---
name: moltsets-exhibitor-contact-finder
description: Finds senior decision-makers (Director, VP, Head, C Suite, Owner, Partner) and their email addresses for a list of companies using MoltSets — built for event/trade-show exhibitor lists but works for any CSV of company names + domains. Use this whenever the user has a spreadsheet or list of companies (exhibitor lists, prospect lists, account lists) and wants contacts, senior people, or email addresses at each one. Trigger on phrases like "find people at these companies", "get me contacts for this exhibitor list", "senior execs at each of these", or when a CSV with company name/website columns is uploaded alongside a request for contacts.

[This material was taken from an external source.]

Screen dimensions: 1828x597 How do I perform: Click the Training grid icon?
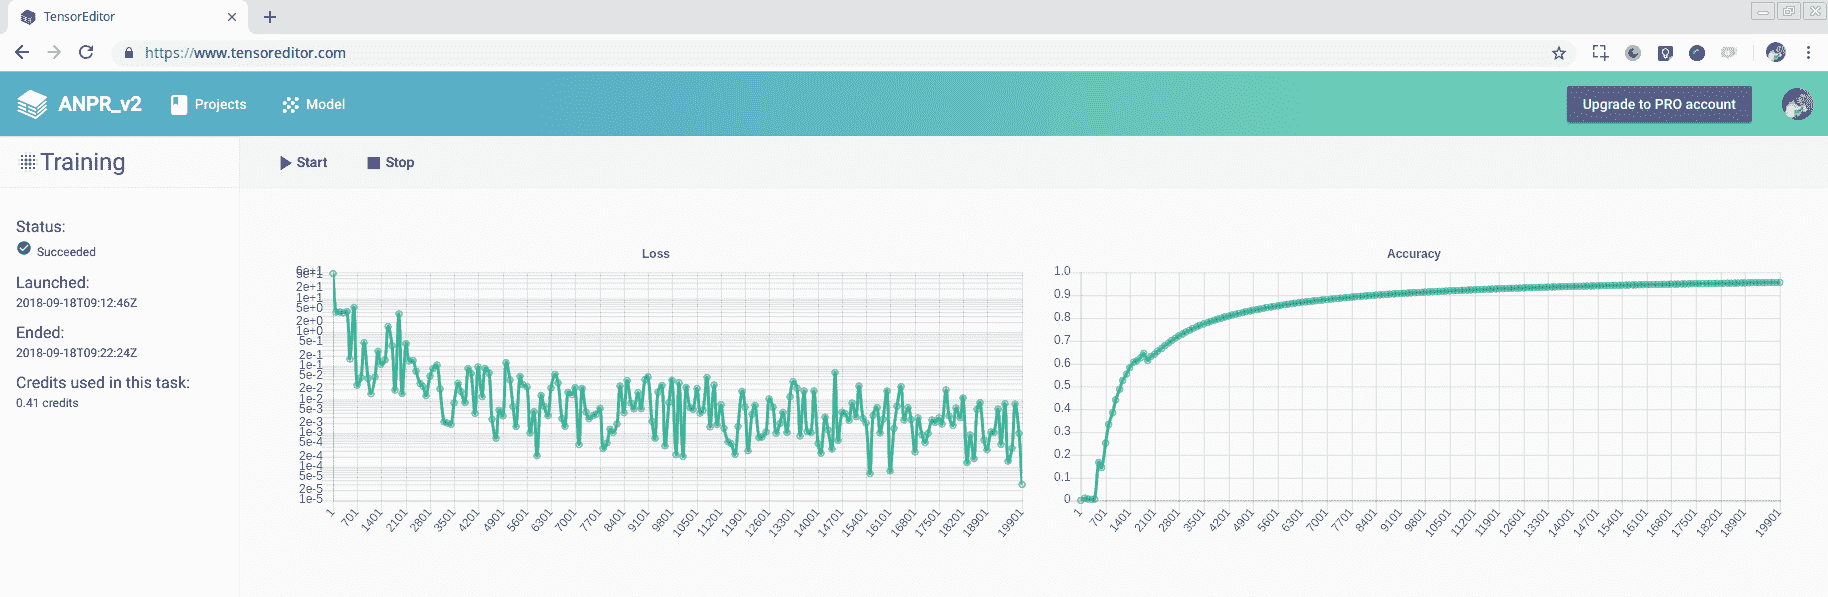coord(27,162)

Handles the real-world mess of small-business data like name collisions with unrelated companies, missing domains in company_domain filters, and emails that exist but aren't indexed under the obvious search.
---

# Exhibitor Contact Finder

Turns a raw list of companies (name + domain, typically from an event exhibitor list) into a table of senior contacts with verified email addresses, using MoltSets tools. Built from hard-won trial and error against messy small-business data — most companies on a list like this are NOT well-indexed, and the naive approach (search_people with company_domain filter, stop after 2 hits) misses the majority of real, findable emails.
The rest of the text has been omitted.